[Dataset rows]

--

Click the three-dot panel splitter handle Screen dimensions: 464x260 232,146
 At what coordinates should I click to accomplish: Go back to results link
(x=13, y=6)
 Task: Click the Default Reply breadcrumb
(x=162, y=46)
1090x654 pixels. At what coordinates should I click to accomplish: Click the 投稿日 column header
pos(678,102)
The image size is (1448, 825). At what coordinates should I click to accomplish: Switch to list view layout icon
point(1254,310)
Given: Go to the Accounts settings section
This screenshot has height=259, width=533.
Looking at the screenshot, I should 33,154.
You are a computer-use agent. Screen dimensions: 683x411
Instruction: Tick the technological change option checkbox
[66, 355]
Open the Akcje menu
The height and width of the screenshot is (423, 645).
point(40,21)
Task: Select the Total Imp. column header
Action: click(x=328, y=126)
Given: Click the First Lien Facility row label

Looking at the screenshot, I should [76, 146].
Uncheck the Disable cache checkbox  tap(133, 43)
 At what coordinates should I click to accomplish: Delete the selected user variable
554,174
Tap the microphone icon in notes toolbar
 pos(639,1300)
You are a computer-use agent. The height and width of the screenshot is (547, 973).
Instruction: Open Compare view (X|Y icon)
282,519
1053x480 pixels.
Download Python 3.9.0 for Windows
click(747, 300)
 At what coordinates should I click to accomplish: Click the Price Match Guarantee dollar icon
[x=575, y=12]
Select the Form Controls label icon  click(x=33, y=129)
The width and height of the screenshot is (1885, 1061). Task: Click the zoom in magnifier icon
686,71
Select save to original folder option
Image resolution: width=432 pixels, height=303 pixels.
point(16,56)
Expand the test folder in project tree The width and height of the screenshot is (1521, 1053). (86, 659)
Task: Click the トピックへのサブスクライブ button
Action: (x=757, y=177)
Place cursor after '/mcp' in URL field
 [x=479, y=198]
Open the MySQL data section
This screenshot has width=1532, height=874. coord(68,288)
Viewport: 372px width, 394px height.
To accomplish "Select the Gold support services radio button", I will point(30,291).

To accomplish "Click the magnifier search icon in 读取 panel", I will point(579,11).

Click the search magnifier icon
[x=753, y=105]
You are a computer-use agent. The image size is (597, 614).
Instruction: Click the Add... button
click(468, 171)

--

■ Required task
Please reproduce every line of the material above word for word.

■ Result of this exercise
Click the three-dot panel splitter handle Screen dimensions: 464x260 232,146
 At what coordinates should I click to accomplish: Go back to results link
(x=13, y=6)
 Task: Click the Default Reply breadcrumb
(x=162, y=46)
1090x654 pixels. At what coordinates should I click to accomplish: Click the 投稿日 column header
pos(678,102)
The image size is (1448, 825). At what coordinates should I click to accomplish: Switch to list view layout icon
point(1254,310)
Given: Go to the Accounts settings section
This screenshot has height=259, width=533.
Looking at the screenshot, I should 33,154.
You are a computer-use agent. Screen dimensions: 683x411
Instruction: Tick the technological change option checkbox
[66, 355]
Open the Akcje menu
The height and width of the screenshot is (423, 645).
point(40,21)
Task: Select the Total Imp. column header
Action: click(x=328, y=126)
Given: Click the First Lien Facility row label

Looking at the screenshot, I should [76, 146].
Uncheck the Disable cache checkbox  tap(133, 43)
 At what coordinates should I click to accomplish: Delete the selected user variable
554,174
Tap the microphone icon in notes toolbar
 pos(639,1300)
You are a computer-use agent. The height and width of the screenshot is (547, 973).
Instruction: Open Compare view (X|Y icon)
282,519
1053x480 pixels.
Download Python 3.9.0 for Windows
click(747, 300)
 At what coordinates should I click to accomplish: Click the Price Match Guarantee dollar icon
[x=575, y=12]
Select the Form Controls label icon  click(x=33, y=129)
The width and height of the screenshot is (1885, 1061). Task: Click the zoom in magnifier icon
686,71
Select save to original folder option
Image resolution: width=432 pixels, height=303 pixels.
point(16,56)
Expand the test folder in project tree The width and height of the screenshot is (1521, 1053). (86, 659)
Task: Click the トピックへのサブスクライブ button
Action: (x=757, y=177)
Place cursor after '/mcp' in URL field
 [x=479, y=198]
Open the MySQL data section
This screenshot has width=1532, height=874. coord(68,288)
Viewport: 372px width, 394px height.
To accomplish "Select the Gold support services radio button", I will point(30,291).

To accomplish "Click the magnifier search icon in 读取 panel", I will point(579,11).

Click the search magnifier icon
[x=753, y=105]
You are a computer-use agent. The image size is (597, 614).
Instruction: Click the Add... button
click(468, 171)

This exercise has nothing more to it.